During the course of attending massage school at A New Beginning School of Massage, students are given a number of assignments that requiring research and writing. Some of these assignments result in very insightful and  well thought out information and  decision-making outcomes. I am happy to share some of their assignments for you to enjoy.

Does Massage Flush out Lactic Acid from Muscle Cells?

157px-back-pain-clip-art-1388508There's no doubt of the health benefits ensuing from massage therapy, which include lymphatic drainage to realigning the body; from increasing the circulation and stimulation of oxygenated blood to releasing myofascial tension. But what about flushing out lactic acid from muscle cells? I began doing some research on this and thankfully there are many types of research found in the massage profession; medical articles and case studies online to magazine journals and surveys and reviews. I find that these are valid because they are evidence/experiment based and reported publicly. The evidence concluded from massage therapy studies is important because it is opening new awareness of the human body's homeostasis, and in medicine. I think it is important to keep up with studies of massage therapy because we expand our knowledge of the human body. it true that massage flushes out lactic acid from muscle cells? Well, the answer is no.

To better understand the concept of lactic acid, we first have to comprehend what it does. Lactic acid is a substance the body creates after rigorous exercise. Muscles contract to the point of exhaustion and lactic acid was thought to be a waste product of exercise. "It (lactic acid) is the result of the glycolytic energy production," according to Diane Thompson, in her somatic research, The Lactic Acid Debate. "In other words, muscles make lactic acid to fuel cells not only in the muscle that produces the lactate, but also as an energy source that can be shuttled off to adjacent muscle cells for fuel. Lactic acid has also been found to fuel fibers in the heart and brain cells." Lactic acid is also a continual product of carbohydrate metabolism. But the idea of massage getting rid of the lactic acid is myth. In another source, Keith Eric Grant PhD. from Massage and the Lactic Acid Myth-Lactating Mythers, he states that the body during glycolysis produces pyruvic acid. Although, he adds,"If the pyruvic acid is not being removed as fast as it is being produced, it will build up, bringing glycolysis to a halt. To prevent this...lactic dehydrogenase converts the pyruvic acid to lactic acid." Also by training efficiently and increasing the mitochondria in muscle cells, the lactate build up is burned for energy and lactic acid clears quickly. Over training though, can kill muscle cells. So, massage does not flush out lactic acid but rather can ease delayed onset muscle soreness (DOMS)–"once thought to be caused by lactic acid build up but now attributed to inflammation and micro-tears in the muscle fibers, fascia and nociceptors" Thompson cites.

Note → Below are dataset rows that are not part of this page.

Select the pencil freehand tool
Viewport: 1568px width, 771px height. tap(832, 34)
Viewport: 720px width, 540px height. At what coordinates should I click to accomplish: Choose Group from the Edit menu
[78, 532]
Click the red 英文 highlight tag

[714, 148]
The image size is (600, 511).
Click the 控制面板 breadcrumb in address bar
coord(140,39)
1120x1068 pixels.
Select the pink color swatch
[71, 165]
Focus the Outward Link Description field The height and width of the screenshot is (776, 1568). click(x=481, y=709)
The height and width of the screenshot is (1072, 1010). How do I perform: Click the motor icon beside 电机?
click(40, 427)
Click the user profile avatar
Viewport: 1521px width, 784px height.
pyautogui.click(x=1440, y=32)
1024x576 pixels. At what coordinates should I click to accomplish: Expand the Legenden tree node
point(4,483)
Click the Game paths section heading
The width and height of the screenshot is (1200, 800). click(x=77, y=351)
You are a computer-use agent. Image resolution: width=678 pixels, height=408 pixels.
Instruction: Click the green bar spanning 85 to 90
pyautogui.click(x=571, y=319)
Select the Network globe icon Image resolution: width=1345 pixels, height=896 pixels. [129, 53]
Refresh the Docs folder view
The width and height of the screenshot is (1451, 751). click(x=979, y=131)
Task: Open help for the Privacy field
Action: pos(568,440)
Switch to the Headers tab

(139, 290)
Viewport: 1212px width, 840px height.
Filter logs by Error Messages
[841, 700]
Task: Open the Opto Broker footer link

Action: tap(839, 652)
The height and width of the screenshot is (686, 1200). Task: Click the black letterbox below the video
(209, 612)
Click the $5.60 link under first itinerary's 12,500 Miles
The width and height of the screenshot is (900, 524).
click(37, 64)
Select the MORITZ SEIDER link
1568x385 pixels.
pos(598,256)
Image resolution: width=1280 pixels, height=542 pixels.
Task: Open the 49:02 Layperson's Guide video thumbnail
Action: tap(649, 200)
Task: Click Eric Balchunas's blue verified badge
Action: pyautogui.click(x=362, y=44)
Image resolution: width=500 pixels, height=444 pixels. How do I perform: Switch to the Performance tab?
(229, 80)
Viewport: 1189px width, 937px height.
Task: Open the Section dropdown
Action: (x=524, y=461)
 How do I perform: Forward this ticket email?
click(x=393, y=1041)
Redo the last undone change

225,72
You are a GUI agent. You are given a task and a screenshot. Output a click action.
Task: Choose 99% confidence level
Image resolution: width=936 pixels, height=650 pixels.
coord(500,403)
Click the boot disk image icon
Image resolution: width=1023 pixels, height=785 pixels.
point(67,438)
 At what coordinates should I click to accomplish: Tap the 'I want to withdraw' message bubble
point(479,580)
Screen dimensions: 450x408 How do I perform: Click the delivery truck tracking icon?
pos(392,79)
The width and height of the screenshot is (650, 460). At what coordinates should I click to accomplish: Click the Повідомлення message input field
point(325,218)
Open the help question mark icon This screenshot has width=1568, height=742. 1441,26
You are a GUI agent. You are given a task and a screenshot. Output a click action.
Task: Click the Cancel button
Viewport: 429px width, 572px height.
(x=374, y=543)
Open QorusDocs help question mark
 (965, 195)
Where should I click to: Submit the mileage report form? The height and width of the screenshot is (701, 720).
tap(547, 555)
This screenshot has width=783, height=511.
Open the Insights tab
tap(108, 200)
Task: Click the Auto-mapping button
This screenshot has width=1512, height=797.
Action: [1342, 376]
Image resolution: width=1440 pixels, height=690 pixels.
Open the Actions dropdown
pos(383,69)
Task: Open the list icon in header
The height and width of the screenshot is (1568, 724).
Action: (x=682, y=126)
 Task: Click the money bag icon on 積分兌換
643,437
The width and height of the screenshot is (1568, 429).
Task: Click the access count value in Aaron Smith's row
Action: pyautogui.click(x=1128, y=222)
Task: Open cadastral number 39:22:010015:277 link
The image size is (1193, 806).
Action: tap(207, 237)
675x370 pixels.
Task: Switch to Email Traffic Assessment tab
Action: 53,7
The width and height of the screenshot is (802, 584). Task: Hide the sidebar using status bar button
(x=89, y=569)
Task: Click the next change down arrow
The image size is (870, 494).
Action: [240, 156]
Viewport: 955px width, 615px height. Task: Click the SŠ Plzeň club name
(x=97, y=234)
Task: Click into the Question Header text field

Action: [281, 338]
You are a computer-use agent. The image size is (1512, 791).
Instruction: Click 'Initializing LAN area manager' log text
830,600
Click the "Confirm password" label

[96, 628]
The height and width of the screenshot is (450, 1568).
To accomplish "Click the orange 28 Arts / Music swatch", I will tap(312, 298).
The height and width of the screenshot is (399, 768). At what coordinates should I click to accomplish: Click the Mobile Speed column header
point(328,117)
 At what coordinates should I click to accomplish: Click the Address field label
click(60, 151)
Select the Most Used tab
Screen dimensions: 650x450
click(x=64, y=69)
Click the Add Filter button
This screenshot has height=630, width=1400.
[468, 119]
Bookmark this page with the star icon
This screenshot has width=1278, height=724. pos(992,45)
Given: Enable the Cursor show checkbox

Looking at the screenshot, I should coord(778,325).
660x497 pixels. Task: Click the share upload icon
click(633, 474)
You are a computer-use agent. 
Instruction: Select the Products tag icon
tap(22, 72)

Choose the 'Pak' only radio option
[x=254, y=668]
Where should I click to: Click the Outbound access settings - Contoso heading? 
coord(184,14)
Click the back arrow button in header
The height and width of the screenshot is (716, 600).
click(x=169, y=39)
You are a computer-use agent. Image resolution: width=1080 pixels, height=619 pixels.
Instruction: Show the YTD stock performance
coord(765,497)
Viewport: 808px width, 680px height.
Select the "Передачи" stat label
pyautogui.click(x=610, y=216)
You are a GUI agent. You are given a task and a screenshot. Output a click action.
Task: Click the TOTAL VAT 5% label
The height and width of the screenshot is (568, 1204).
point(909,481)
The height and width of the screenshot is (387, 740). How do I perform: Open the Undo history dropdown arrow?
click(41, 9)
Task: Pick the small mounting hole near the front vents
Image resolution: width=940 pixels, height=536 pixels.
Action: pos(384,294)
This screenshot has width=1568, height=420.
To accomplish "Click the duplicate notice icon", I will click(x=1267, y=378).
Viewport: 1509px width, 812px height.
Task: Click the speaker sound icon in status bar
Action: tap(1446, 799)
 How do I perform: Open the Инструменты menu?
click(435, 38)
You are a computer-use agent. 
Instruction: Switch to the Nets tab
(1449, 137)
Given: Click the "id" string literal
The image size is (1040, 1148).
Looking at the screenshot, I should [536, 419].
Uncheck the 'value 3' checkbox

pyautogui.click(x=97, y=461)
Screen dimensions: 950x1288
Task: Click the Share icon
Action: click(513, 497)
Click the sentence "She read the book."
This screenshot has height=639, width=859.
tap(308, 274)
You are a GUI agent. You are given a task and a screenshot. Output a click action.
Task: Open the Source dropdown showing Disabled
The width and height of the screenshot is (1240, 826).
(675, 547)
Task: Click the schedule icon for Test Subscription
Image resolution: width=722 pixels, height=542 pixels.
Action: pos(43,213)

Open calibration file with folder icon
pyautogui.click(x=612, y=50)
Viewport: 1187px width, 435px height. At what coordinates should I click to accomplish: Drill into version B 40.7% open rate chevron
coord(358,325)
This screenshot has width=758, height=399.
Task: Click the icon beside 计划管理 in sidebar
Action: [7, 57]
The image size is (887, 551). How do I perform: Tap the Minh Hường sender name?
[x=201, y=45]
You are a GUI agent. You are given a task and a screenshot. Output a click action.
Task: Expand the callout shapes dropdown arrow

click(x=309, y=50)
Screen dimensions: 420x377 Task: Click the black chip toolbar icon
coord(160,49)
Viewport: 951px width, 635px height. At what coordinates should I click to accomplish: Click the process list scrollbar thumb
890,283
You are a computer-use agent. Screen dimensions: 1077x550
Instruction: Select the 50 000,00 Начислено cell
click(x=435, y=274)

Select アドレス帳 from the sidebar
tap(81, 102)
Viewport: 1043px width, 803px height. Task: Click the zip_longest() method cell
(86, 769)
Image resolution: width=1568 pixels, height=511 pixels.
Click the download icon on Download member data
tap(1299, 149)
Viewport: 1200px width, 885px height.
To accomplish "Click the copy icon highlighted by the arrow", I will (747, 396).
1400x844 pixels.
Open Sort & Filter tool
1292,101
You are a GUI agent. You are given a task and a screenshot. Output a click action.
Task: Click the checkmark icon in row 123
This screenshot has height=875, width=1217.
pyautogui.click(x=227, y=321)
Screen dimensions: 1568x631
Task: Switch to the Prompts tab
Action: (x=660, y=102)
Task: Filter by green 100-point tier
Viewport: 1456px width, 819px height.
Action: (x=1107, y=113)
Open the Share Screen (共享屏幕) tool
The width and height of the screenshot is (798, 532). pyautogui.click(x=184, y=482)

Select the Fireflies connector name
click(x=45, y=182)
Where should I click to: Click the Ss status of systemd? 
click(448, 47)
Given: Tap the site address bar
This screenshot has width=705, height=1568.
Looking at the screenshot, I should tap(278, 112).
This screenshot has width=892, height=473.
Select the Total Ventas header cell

So, we can conclude that massage does not flush out lactic acid as most would believe; a common myth in the massage therapy field. When clients complain about the lactic acid build up in their muscles, now you know what you can explain to them: Lactic acid forms from rigorous exercise and is not formed in muscle cells nor is it a waste product. It is an energy source the body uses for fuel.


The Lactic Acid Debate somatic research by Diana Thompson,
Lactating Mythers (Massage and the Lactic Acid Myth) by Keith Eric Grant, PhD.